Given problem:
Rewrite everything from the line containing "The width and height of the screenshot is (1296, 924)." down to the line containing "Turn on Anisotropische", both lines included, and shift every coordinate in the answers by adding 93 to it.

Data shown:
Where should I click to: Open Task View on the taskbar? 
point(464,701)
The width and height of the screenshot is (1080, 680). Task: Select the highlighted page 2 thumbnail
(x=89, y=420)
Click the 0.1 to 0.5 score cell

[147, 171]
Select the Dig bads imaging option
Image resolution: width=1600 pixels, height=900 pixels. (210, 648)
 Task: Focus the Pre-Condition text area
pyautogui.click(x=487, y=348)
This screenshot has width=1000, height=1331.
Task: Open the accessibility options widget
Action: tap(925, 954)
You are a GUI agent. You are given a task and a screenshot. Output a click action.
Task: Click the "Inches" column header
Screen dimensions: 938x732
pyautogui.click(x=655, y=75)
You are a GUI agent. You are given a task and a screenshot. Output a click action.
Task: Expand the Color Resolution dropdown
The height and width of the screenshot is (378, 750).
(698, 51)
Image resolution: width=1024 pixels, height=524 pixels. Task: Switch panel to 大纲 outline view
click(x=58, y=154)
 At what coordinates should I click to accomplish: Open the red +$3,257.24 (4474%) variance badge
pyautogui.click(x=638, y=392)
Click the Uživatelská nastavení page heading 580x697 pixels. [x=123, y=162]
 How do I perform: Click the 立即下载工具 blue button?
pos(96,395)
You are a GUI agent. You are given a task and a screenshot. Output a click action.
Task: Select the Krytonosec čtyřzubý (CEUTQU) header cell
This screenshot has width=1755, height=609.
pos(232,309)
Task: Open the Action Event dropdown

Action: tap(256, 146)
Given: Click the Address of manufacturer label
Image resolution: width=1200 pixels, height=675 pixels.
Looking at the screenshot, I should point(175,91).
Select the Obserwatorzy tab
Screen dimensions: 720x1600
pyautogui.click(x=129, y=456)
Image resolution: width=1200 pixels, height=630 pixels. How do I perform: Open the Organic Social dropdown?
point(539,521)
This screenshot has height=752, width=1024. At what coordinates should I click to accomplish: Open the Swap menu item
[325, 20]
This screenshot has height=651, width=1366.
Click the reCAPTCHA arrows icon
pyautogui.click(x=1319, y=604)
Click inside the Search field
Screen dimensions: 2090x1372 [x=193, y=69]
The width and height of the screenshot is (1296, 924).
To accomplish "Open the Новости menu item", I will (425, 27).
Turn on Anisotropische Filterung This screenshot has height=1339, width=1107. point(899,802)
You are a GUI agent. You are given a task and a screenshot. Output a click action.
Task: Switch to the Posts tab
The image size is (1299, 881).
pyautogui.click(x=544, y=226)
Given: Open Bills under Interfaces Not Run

Task solution:
The width and height of the screenshot is (1296, 924).
To accomplish "Open the Новости menu item", I will (518, 120).
Turn on Anisotropische Filterung This screenshot has height=1339, width=1107. point(992,895)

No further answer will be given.